▶ Goal of the exercise:
Set out each line from the following listing that includes the word "will".

════

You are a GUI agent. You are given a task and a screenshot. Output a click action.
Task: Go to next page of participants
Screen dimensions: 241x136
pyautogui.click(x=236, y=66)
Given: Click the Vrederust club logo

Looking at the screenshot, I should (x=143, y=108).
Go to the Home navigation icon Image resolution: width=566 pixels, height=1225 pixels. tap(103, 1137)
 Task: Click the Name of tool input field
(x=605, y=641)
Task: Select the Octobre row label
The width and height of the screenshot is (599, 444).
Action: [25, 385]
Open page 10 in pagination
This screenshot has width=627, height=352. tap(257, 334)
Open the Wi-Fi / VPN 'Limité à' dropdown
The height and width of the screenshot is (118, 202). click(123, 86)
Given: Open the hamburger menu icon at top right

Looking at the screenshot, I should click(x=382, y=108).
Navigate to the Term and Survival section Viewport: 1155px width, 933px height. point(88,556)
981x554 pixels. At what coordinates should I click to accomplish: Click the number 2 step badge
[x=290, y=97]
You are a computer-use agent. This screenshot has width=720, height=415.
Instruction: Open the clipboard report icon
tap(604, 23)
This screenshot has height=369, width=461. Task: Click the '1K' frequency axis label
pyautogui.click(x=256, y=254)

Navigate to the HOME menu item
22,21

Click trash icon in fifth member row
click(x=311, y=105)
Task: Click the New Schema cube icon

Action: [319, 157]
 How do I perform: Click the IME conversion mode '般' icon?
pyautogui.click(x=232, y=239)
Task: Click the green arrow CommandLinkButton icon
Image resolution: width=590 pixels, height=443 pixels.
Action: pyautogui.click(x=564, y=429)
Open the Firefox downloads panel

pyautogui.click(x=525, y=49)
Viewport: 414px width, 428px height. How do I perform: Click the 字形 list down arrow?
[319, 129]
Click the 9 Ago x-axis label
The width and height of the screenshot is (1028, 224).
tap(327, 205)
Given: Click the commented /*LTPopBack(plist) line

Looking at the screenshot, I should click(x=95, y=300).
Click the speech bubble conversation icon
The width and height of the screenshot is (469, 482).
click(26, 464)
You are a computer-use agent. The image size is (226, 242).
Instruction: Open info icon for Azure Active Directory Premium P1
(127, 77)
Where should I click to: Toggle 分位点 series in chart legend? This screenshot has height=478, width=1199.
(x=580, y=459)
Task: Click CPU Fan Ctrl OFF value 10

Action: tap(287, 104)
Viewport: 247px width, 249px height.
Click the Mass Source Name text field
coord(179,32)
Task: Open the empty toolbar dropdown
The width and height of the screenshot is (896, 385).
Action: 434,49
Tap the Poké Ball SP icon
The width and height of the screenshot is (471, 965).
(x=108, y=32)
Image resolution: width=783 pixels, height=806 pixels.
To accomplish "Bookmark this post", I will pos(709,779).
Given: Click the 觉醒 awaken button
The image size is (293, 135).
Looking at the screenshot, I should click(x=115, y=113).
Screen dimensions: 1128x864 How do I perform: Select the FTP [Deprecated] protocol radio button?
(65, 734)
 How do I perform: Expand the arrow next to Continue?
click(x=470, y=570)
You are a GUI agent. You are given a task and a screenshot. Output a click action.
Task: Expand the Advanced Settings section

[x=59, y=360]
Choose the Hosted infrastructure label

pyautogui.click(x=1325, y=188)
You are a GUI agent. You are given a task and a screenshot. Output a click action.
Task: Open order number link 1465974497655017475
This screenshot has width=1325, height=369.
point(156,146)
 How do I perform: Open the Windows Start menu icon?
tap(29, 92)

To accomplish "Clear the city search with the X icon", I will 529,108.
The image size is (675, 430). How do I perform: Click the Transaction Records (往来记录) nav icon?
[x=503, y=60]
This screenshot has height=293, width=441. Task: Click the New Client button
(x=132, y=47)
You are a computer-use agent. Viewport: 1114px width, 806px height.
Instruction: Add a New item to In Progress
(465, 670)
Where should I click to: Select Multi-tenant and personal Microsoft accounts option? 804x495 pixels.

════

▶ Response to the task:
To accomplish "Bookmark this post", I will pos(709,779).
To accomplish "Clear the city search with the X icon", I will 529,108.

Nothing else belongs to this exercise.